Transcribe the listing that follows exactly, from its first line to its last.

=-=-=

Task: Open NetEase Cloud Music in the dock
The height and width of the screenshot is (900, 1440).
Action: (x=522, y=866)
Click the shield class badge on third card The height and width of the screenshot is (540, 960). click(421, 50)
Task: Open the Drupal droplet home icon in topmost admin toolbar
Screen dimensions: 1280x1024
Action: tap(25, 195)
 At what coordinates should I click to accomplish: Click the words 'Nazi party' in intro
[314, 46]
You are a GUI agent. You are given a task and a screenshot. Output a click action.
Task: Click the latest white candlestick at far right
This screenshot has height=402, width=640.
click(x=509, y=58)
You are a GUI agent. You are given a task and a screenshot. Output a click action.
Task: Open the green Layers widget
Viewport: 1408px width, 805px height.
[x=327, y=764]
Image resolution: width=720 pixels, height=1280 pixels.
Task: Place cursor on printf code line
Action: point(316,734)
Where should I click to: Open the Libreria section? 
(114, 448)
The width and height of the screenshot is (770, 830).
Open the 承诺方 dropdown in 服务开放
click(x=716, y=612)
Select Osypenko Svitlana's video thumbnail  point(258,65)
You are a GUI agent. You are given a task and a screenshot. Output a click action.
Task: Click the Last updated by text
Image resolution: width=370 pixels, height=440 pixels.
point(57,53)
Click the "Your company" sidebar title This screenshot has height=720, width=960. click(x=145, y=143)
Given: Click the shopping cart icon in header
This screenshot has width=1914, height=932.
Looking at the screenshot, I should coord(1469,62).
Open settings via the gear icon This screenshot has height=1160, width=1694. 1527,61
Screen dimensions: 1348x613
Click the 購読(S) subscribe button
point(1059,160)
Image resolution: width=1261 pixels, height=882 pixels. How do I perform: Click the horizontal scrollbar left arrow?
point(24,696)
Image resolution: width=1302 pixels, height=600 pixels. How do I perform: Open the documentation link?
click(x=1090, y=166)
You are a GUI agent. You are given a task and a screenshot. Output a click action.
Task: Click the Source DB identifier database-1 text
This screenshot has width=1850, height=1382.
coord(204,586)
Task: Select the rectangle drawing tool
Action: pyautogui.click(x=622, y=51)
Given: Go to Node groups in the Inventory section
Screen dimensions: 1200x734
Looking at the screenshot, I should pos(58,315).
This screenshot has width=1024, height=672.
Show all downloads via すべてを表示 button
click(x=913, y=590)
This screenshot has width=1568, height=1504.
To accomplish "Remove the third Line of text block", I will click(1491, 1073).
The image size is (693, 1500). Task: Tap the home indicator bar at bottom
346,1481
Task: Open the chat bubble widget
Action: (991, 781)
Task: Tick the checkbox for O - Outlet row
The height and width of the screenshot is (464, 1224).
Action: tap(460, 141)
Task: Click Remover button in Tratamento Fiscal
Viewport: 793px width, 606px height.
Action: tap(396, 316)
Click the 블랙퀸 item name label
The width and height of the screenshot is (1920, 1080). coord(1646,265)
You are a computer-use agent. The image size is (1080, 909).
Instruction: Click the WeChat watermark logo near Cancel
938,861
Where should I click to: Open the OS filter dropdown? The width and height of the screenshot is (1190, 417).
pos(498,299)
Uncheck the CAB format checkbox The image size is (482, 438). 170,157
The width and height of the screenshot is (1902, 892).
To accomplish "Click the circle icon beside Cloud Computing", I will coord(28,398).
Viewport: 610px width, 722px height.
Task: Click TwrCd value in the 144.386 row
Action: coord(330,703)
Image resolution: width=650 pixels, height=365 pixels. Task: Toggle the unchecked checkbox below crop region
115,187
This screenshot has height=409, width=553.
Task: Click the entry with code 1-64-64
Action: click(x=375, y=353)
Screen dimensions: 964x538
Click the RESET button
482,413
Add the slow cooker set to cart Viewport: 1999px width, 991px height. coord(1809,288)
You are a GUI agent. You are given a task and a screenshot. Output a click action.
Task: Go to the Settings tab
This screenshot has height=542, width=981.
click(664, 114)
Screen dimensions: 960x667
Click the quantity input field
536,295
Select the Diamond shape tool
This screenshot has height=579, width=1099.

=-=-=

*Exercise output*:
Task: Open NetEase Cloud Music in the dock
The height and width of the screenshot is (900, 1440).
Action: (x=522, y=866)
Click the shield class badge on third card The height and width of the screenshot is (540, 960). click(421, 50)
Task: Open the Drupal droplet home icon in topmost admin toolbar
Screen dimensions: 1280x1024
Action: tap(25, 195)
 At what coordinates should I click to accomplish: Click the words 'Nazi party' in intro
[314, 46]
You are a GUI agent. You are given a task and a screenshot. Output a click action.
Task: Click the latest white candlestick at far right
This screenshot has height=402, width=640.
click(x=509, y=58)
You are a GUI agent. You are given a task and a screenshot. Output a click action.
Task: Open the green Layers widget
Viewport: 1408px width, 805px height.
[x=327, y=764]
Image resolution: width=720 pixels, height=1280 pixels.
Task: Place cursor on printf code line
Action: point(316,734)
Where should I click to: Open the Libreria section? 
(114, 448)
The width and height of the screenshot is (770, 830).
Open the 承诺方 dropdown in 服务开放
click(x=716, y=612)
Select Osypenko Svitlana's video thumbnail  point(258,65)
You are a GUI agent. You are given a task and a screenshot. Output a click action.
Task: Click the Last updated by text
Image resolution: width=370 pixels, height=440 pixels.
point(57,53)
Click the "Your company" sidebar title This screenshot has height=720, width=960. click(x=145, y=143)
Given: Click the shopping cart icon in header
This screenshot has width=1914, height=932.
Looking at the screenshot, I should coord(1469,62).
Open settings via the gear icon This screenshot has height=1160, width=1694. 1527,61
Screen dimensions: 1348x613
Click the 購読(S) subscribe button
point(1059,160)
Image resolution: width=1261 pixels, height=882 pixels. How do I perform: Click the horizontal scrollbar left arrow?
point(24,696)
Image resolution: width=1302 pixels, height=600 pixels. How do I perform: Open the documentation link?
click(x=1090, y=166)
You are a GUI agent. You are given a task and a screenshot. Output a click action.
Task: Click the Source DB identifier database-1 text
This screenshot has width=1850, height=1382.
coord(204,586)
Task: Select the rectangle drawing tool
Action: pyautogui.click(x=622, y=51)
Given: Go to Node groups in the Inventory section
Screen dimensions: 1200x734
Looking at the screenshot, I should pos(58,315).
This screenshot has width=1024, height=672.
Show all downloads via すべてを表示 button
click(x=913, y=590)
This screenshot has width=1568, height=1504.
To accomplish "Remove the third Line of text block", I will click(1491, 1073).
The image size is (693, 1500). Task: Tap the home indicator bar at bottom
346,1481
Task: Open the chat bubble widget
Action: (991, 781)
Task: Tick the checkbox for O - Outlet row
The height and width of the screenshot is (464, 1224).
Action: tap(460, 141)
Task: Click Remover button in Tratamento Fiscal
Viewport: 793px width, 606px height.
Action: tap(396, 316)
Click the 블랙퀸 item name label
The width and height of the screenshot is (1920, 1080). coord(1646,265)
You are a computer-use agent. The image size is (1080, 909).
Instruction: Click the WeChat watermark logo near Cancel
938,861
Where should I click to: Open the OS filter dropdown? The width and height of the screenshot is (1190, 417).
pos(498,299)
Uncheck the CAB format checkbox The image size is (482, 438). 170,157
The width and height of the screenshot is (1902, 892).
To accomplish "Click the circle icon beside Cloud Computing", I will coord(28,398).
Viewport: 610px width, 722px height.
Task: Click TwrCd value in the 144.386 row
Action: coord(330,703)
Image resolution: width=650 pixels, height=365 pixels. Task: Toggle the unchecked checkbox below crop region
115,187
This screenshot has height=409, width=553.
Task: Click the entry with code 1-64-64
Action: click(x=375, y=353)
Screen dimensions: 964x538
Click the RESET button
482,413
Add the slow cooker set to cart Viewport: 1999px width, 991px height. coord(1809,288)
You are a GUI agent. You are given a task and a screenshot. Output a click action.
Task: Go to the Settings tab
This screenshot has height=542, width=981.
click(664, 114)
Screen dimensions: 960x667
Click the quantity input field
536,295
Select the Diamond shape tool
This screenshot has height=579, width=1099.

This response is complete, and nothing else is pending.